- _Task brief_
Begin at the line containing "評論 (227, 1422)" and retype each line through the end of the records exactly. Include nothing else and no pictures.

Provided material below:

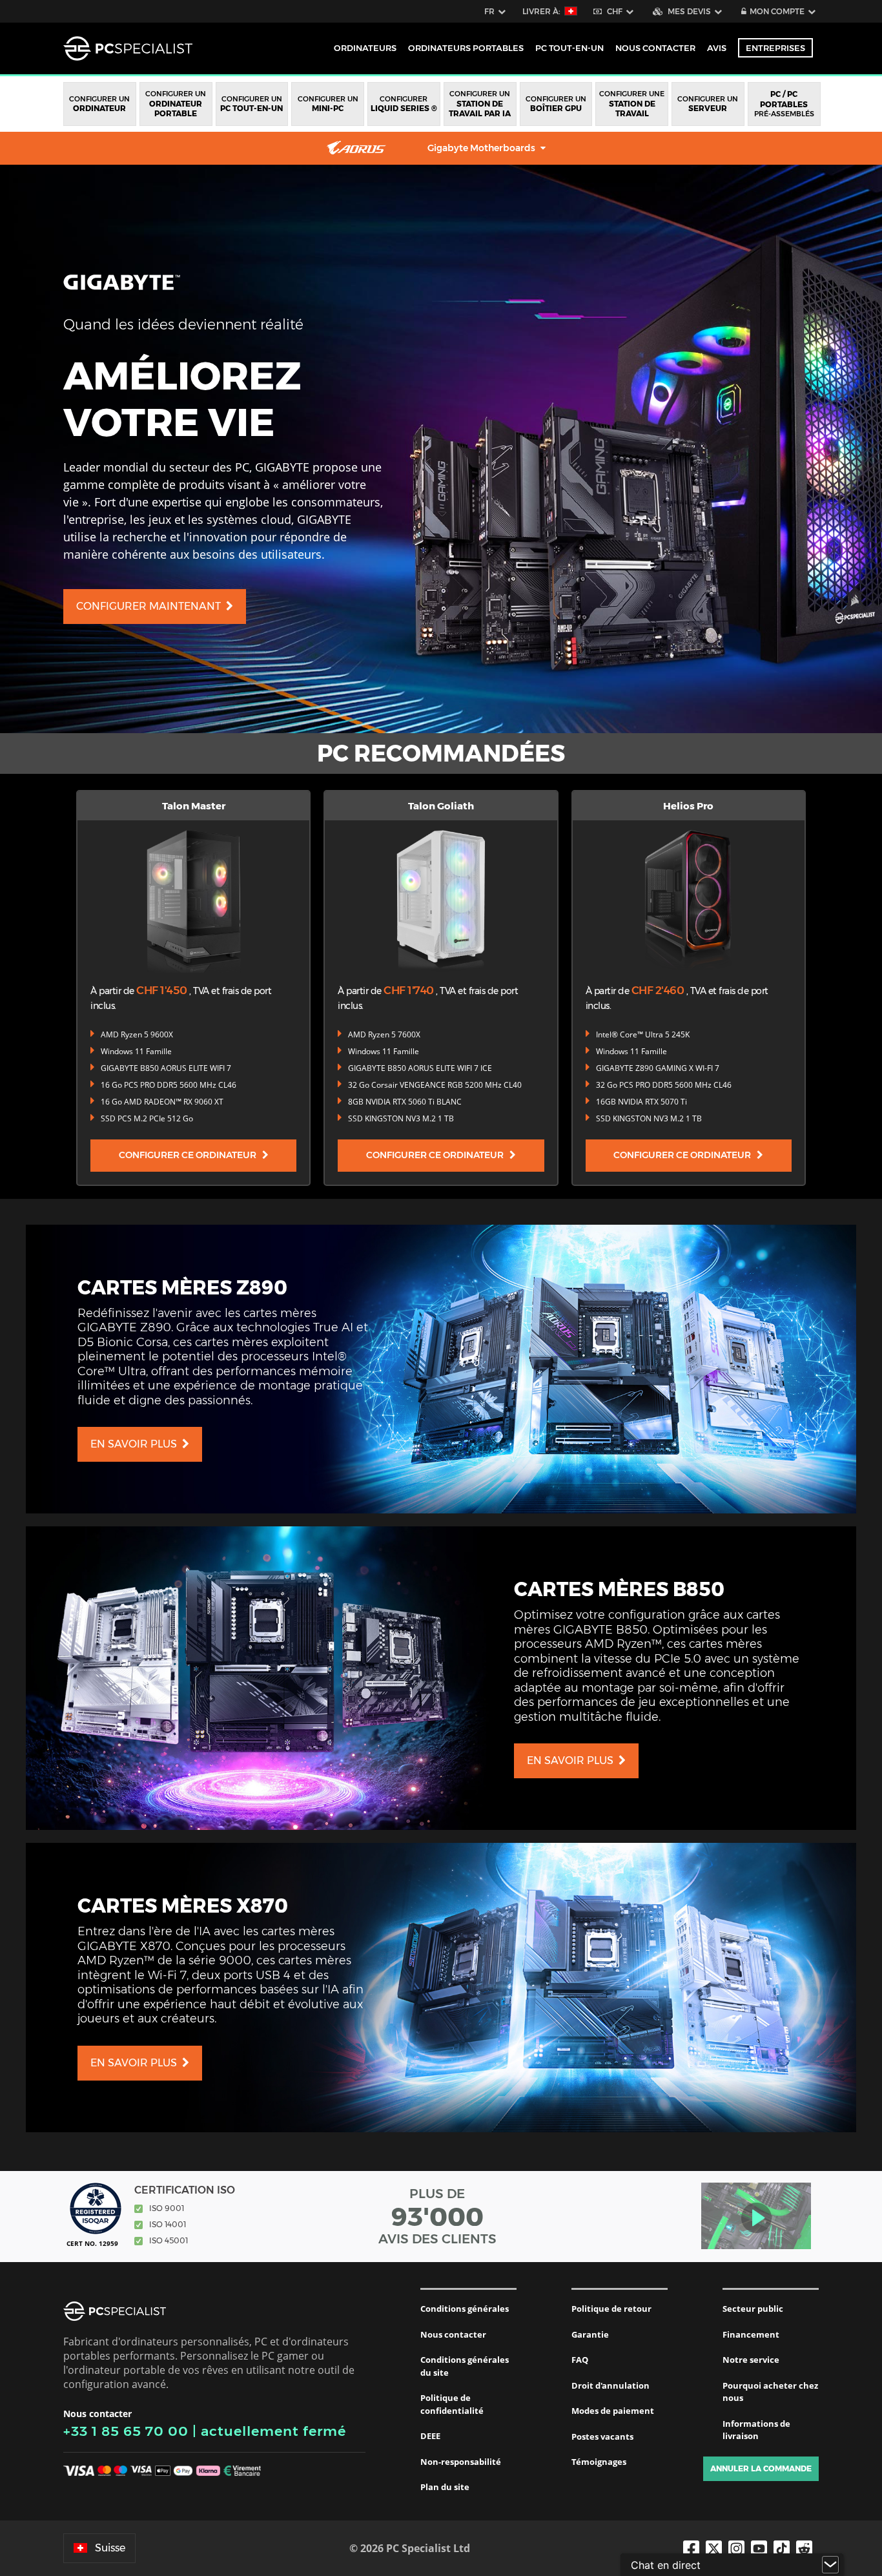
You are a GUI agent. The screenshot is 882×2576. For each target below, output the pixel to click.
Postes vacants (602, 2436)
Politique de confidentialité (452, 2404)
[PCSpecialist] (127, 48)
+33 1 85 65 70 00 (126, 2431)
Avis (716, 48)
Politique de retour (611, 2308)
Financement (751, 2334)
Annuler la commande (761, 2468)
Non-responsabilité (460, 2461)
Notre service (751, 2359)
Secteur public (753, 2308)
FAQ (579, 2359)
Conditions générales (464, 2308)
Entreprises (775, 48)
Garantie (590, 2334)
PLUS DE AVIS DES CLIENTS (437, 2216)
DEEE (430, 2436)
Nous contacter (453, 2334)
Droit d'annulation (610, 2385)
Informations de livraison (756, 2430)
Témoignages (598, 2461)
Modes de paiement (612, 2410)
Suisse (110, 2548)
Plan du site (444, 2487)
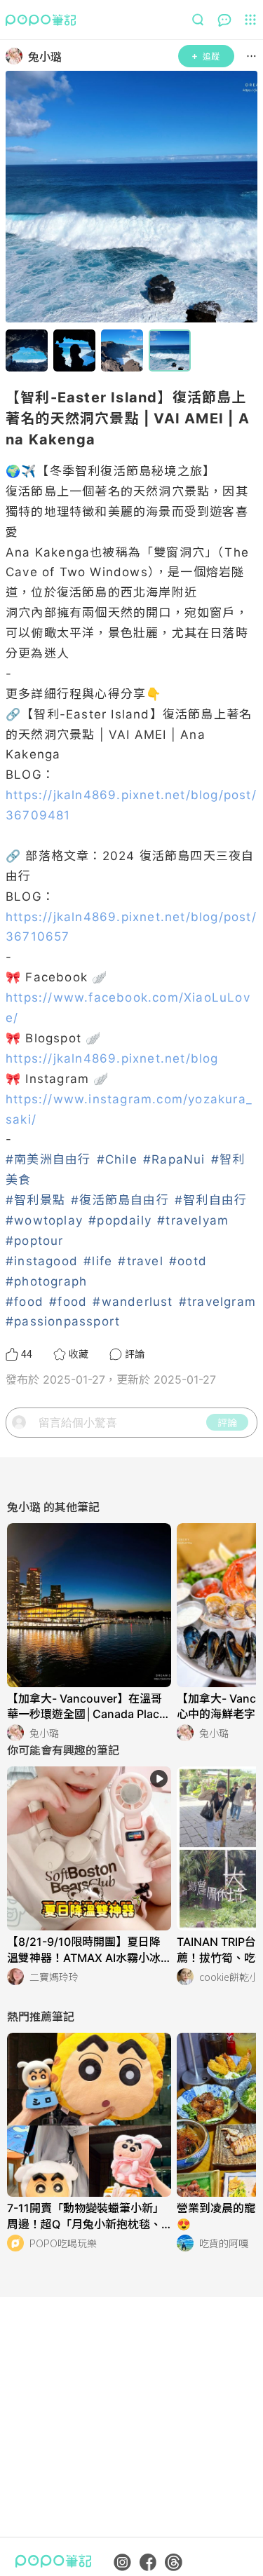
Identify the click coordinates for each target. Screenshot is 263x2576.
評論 (227, 1422)
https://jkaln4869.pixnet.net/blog (112, 1058)
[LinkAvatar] (17, 56)
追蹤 (211, 56)
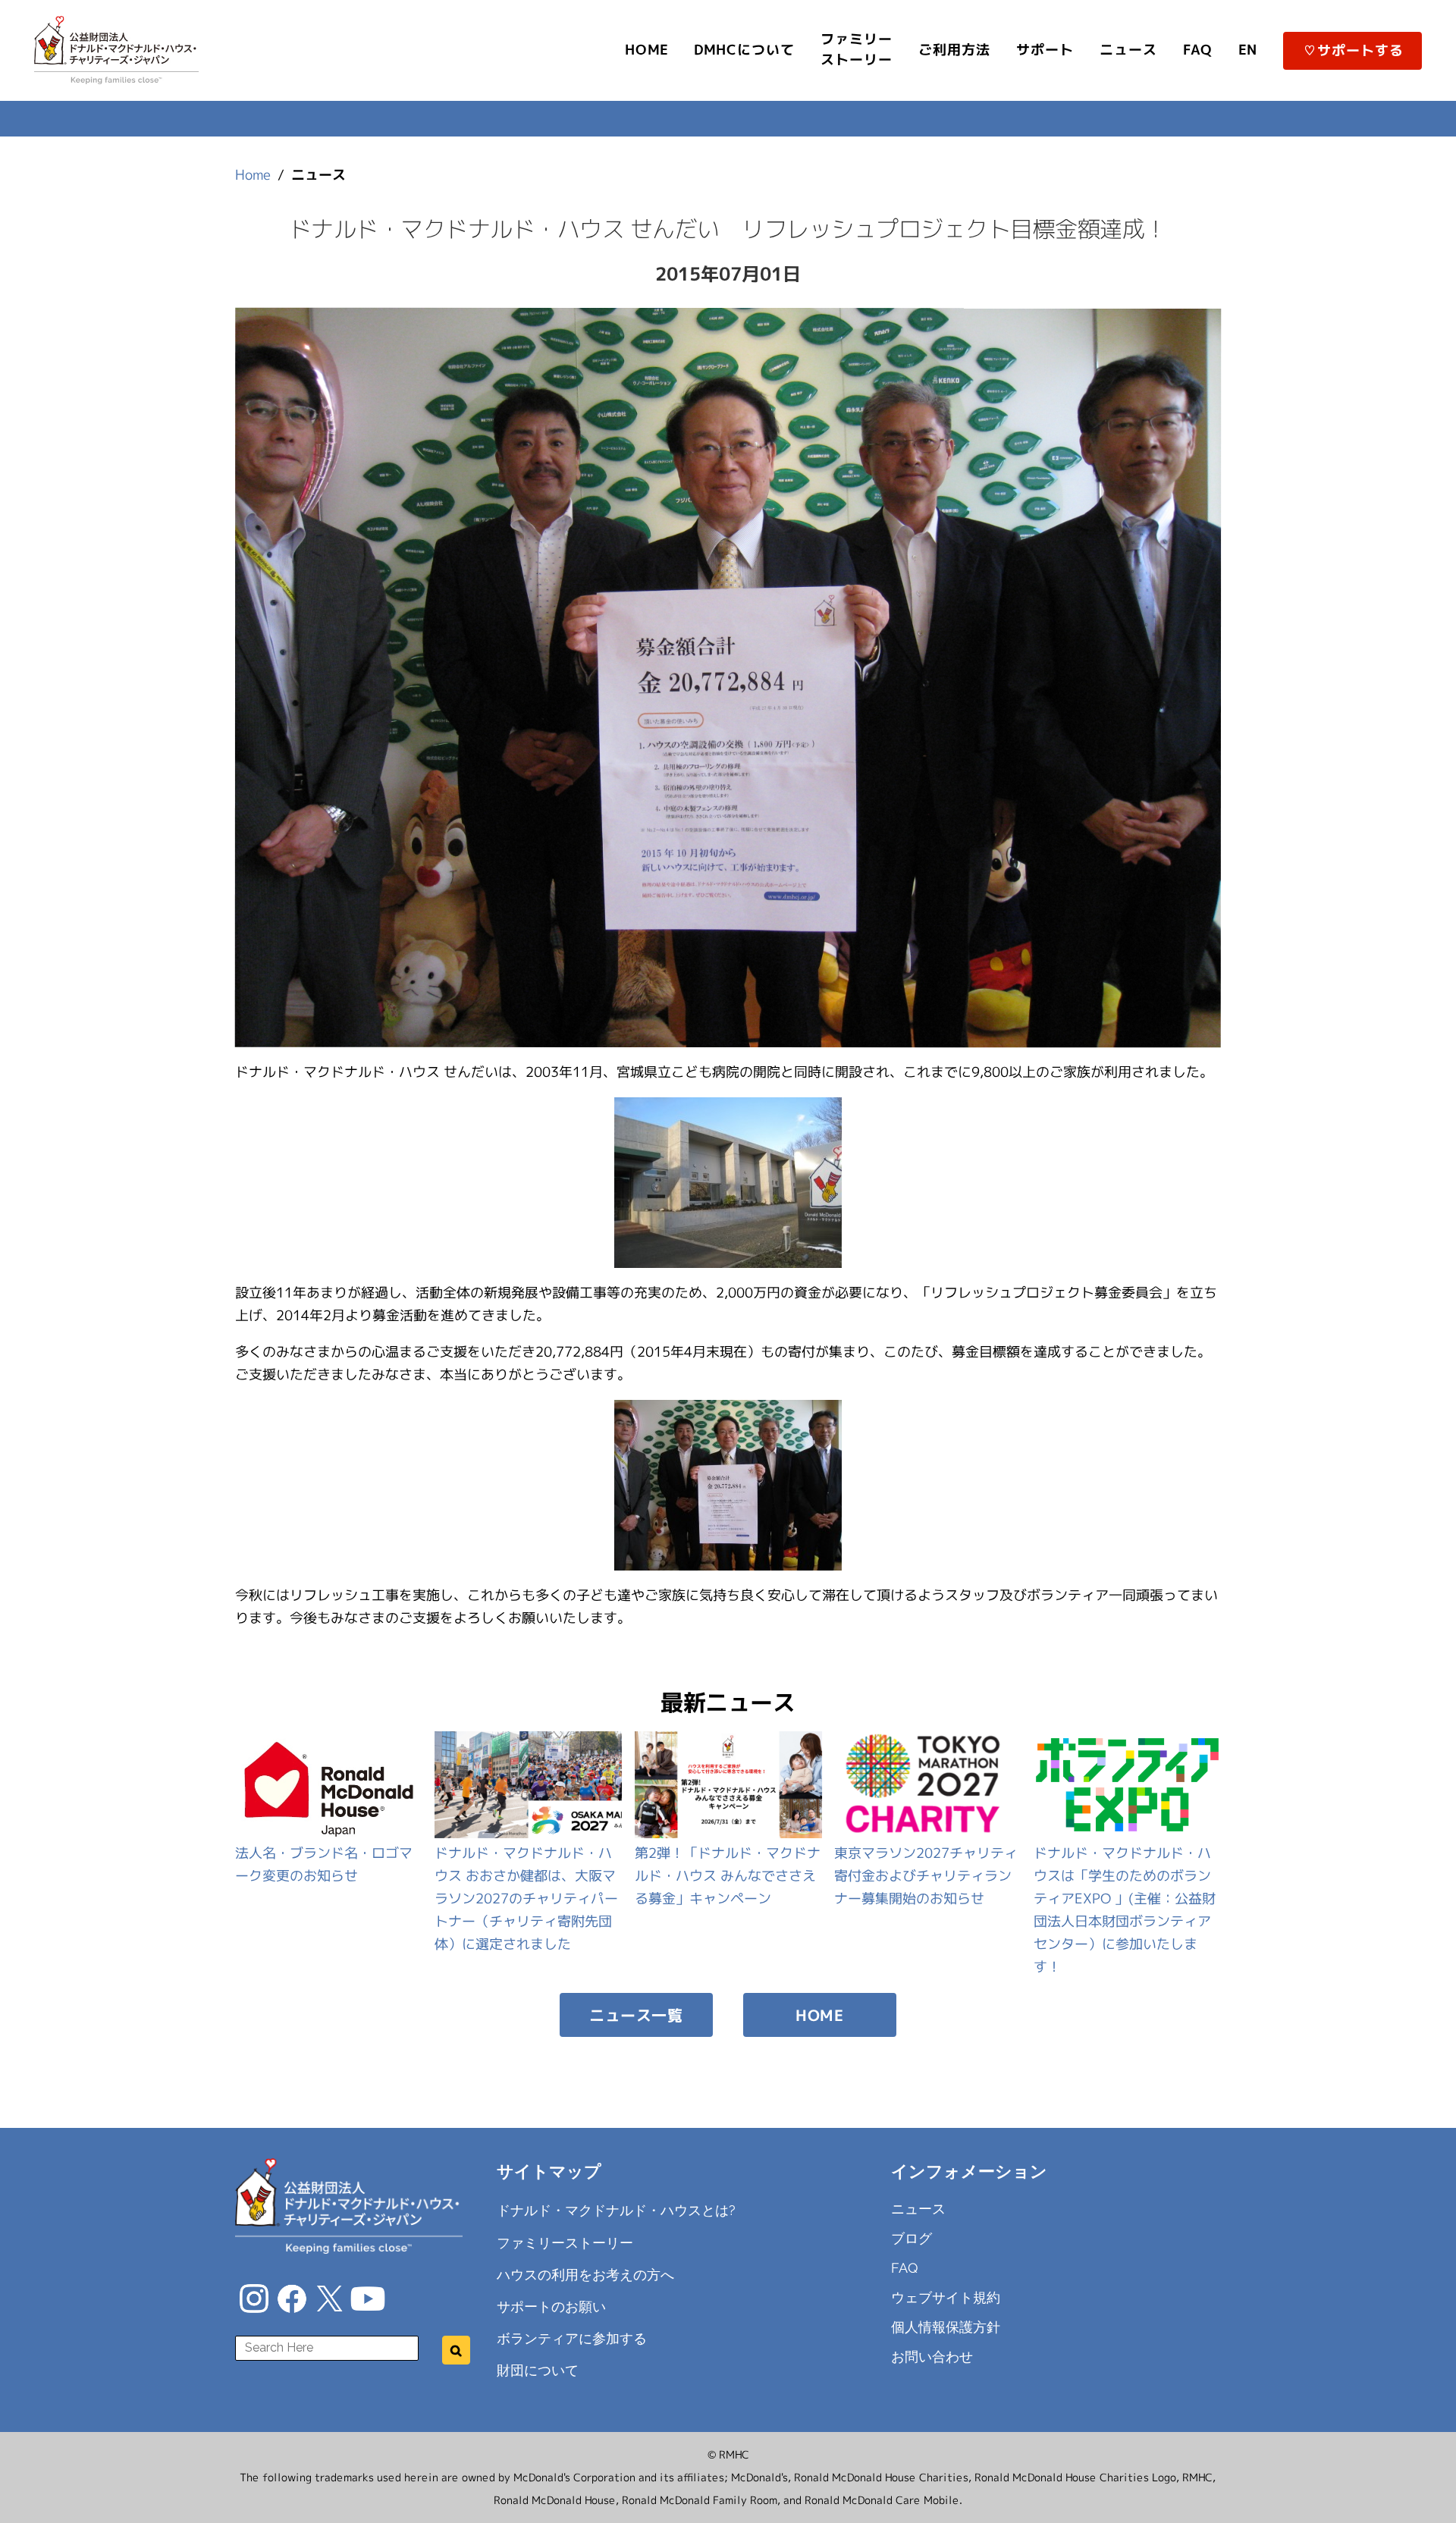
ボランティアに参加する (572, 2338)
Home (253, 174)
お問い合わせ (932, 2357)
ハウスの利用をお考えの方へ (585, 2274)
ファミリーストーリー (565, 2242)
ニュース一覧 (635, 2015)
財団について (538, 2370)
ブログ (911, 2238)
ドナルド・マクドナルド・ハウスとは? (616, 2210)
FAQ (904, 2268)
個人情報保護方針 (945, 2327)
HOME (819, 2015)
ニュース (918, 2209)
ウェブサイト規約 (945, 2297)
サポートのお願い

End of Provided material.

- _Your response_
評論 (227, 1422)
https://jkaln4869.pixnet.net/blog (112, 1058)
[LinkAvatar] (17, 56)
追蹤 (211, 56)
ボランティアに参加する (572, 2338)
Home (253, 174)
お問い合わせ (932, 2357)
ハウスの利用をお考えの方へ (585, 2274)
ファミリーストーリー (565, 2242)
ニュース一覧 (635, 2015)
財団について (538, 2370)
ブログ (911, 2238)
ドナルド・マクドナルド・ハウスとは? (616, 2210)
FAQ (904, 2268)
個人情報保護方針 (945, 2327)
HOME (819, 2015)
ニュース (918, 2209)
ウェブサイト規約 (945, 2297)
サポートのお願い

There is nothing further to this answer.